I decided to read some literature from the PMBA reading list. This is a book review for the first one I read.

Bit Literacy: Productivity in the Age of Information and E-mail Overload

The main idea behind Bit Literacy is that digital information, or bits, is psychologically heavy. You feel a very real and stressful weight when you get back from vacation to find the email inbox full with more important information and todos than you could possibly get to in one day. Between that daily flood of email, multiple todo lists, the cluttered desktop, and constant distractions from a multitude of electronic devices, it is easy to lose your handle on keeping them all organized.

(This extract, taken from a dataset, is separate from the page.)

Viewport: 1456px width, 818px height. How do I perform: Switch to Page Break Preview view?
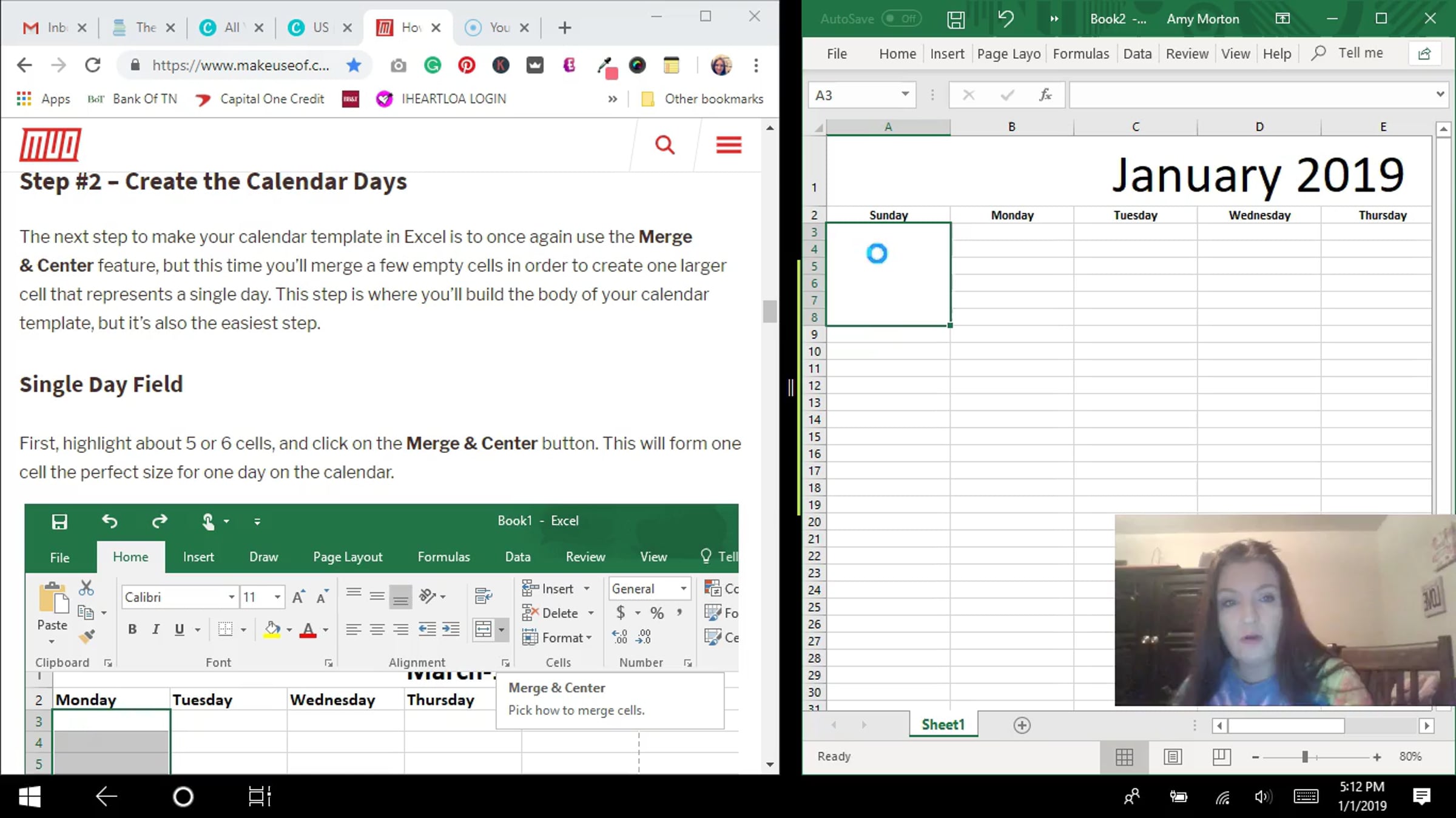coord(1221,756)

This book will help you with your digital organization strategy. In short – clear out your inbox daily, maintain a todo list separate from your inbox, and organize your photos and files in a simple but flexible folder structure. The book is full of actionable advice. It outlines a method you can use to keep it all straight that I found a little too straightforward. I am an IT professional who lives a very digital lifestyle and have developed my own procedures for organizing most of my bits. I believe that any career oriented individual outside of the IT profession will find plenty in this book to increase their productivity. Even the folks in IT will find a nugget of wisdom that will simplify something they only think they do well.

The chapter on email I did find inspiring if not useful. The bottom line: maintain a zero inbox. Clear out the items that only require a minute or two of your attention right away. If something represents a todo item, get it out of the inbox and on a todo list. Read and delete newsletters and other FYI items right away. Maintain organized folders in your email program, and file everything else away. Keep the inbox clean, and feel the weight lifted from your shoulders.

The chapter on todo lists reads like a brochure for the author’s own online todo application. It does give you some tips, but quickly becomes annoying because every tip ends by telling you how much better the author’s application is. Do check out – you can sign up for 30 days free, but then you have to pay $3 a month if you continue to use it. I use a program called Leo that allows me to maintain daily, rolling todo list.

The rest of the book I found a bit too prescriptive. It offered great advice, but I already have methods for organizing files, photos, and devices in way that I prefer to the author’s. It is good advice – and advice that anyone who has ever spent more than 5 minutes trying to find a single digital picture could learn from and use.